Pendant ce temps, les gens du centre de la Terre tiraient sur le grappin, et nos deux voyageurs continuaient à cheminer dans ces lieux arides, à trouver de quoi boire et de quoi se sustenter. Ils continuaient à laisser des traces de leur passage. Les êtres habitant ces profondeurs les voyaient passer, et se disaient l’un à l’autre : « Ils passent parmi nous, mais ils ne sont pas des nôtres. ». C’était surprenant pour eux, mais ils n’en voyaient pas le sens. Et ils n’osaient pas approcher à cause de la lumière. Et ils n’arrivaient pas à leur nuire. Ils cherchaient parfois à le faire indirectement en posant divers pièges, mais cela échouait toujours. Il y avait quelque chose de plus fort qu’eux dans ces êtres.

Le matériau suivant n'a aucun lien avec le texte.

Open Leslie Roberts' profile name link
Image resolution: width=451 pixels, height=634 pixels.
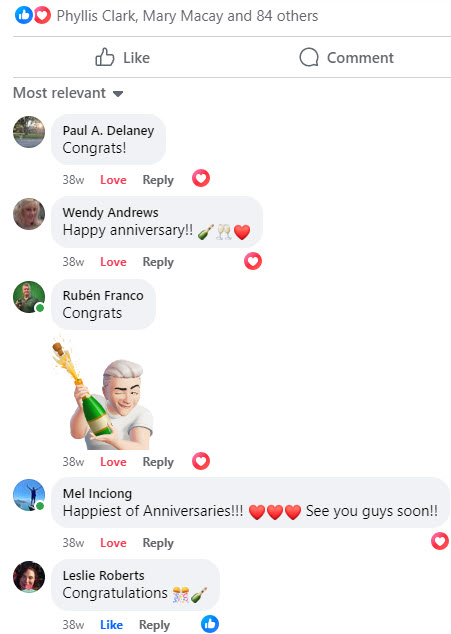[x=104, y=575]
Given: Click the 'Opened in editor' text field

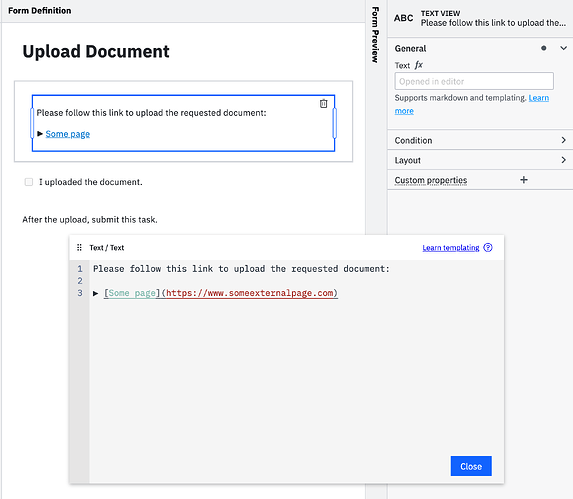Looking at the screenshot, I should pos(474,81).
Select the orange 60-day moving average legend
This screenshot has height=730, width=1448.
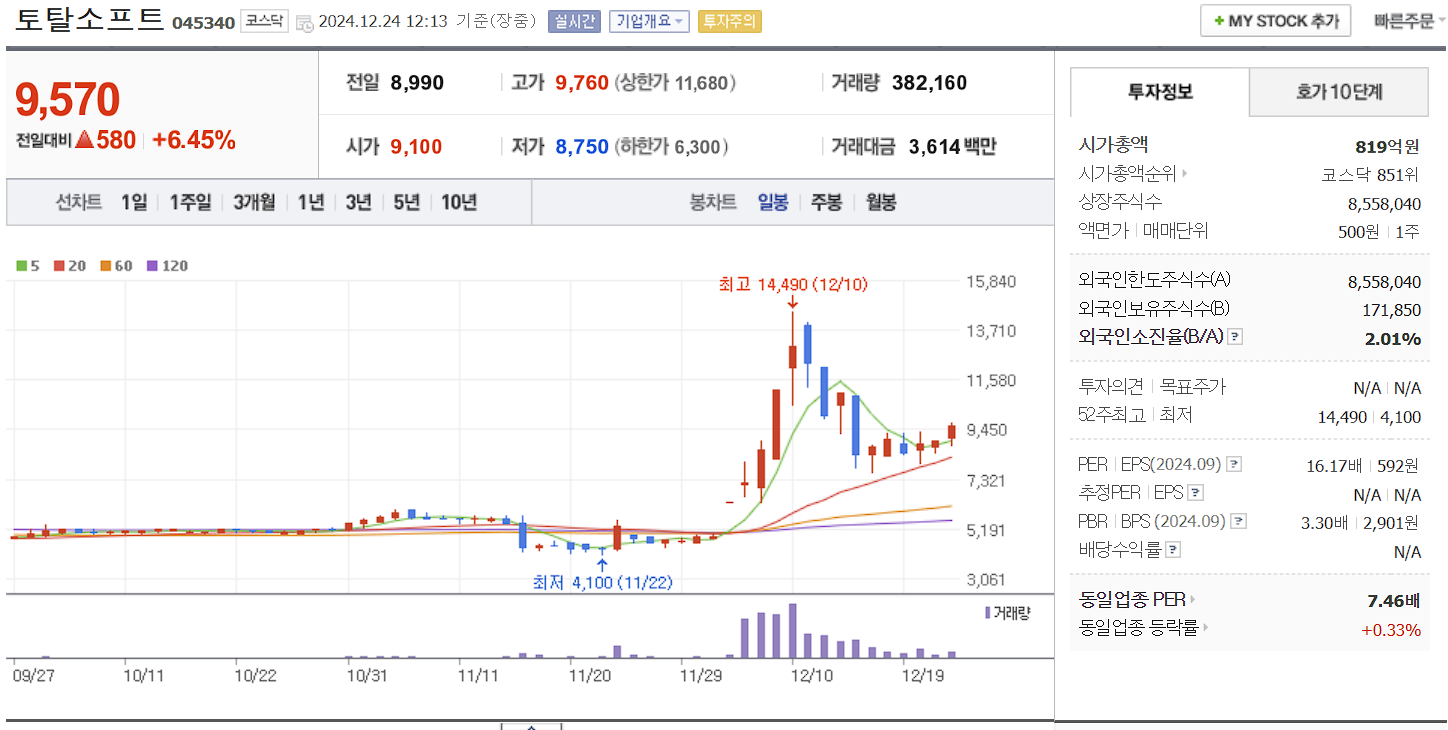pyautogui.click(x=106, y=265)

Nos deux voyageurs, après un long chemin, finirent par arriver au bout de la route. Dans un dernier détour, un dernier virage, ils se retrouvèrent à nouveau dans le Royaume de la Lumière. Là, la Vierge, le Fils et l’Artisan les réconfortèrent de leur voyage. La paix, la joie et la lumière les envahirent à nouveau ; elles ne pouvaient désormais plus les quitter. Ils guérirent de leurs blessures. Et ils virent que le chemin était maintenant tracé, que d’autres arrivaient à l’emprunter sans encombre. Ils les virent travailler pour l’agrandir, pour le rendre plus praticable. Ils les virent chasser progressivement toutes les ténèbres grâce à la Lumière. La vie arrivait en ces lieux. Les entrailles de la Terre se purifiaient, et toute la surface profitait de cette entreprise de rénovation. Nos deux voyageurs se mirent eux aussi à participer à cette entreprise de rénovation. Et c’était comme si le chemin de la Vierge et le chemin de l’Artisan devenait un seul chemin, un immense chemin, vert et luxuriant, plein de vie et de lumière. Le chant du centre de la Terre se faisait entendre en tout lieu. La Lumière du centre de la Terre se répandait partout. Il n’y avait bientôt plus qu’un seul Royaume autour du Fils, de la Vierge et de l’Artisan.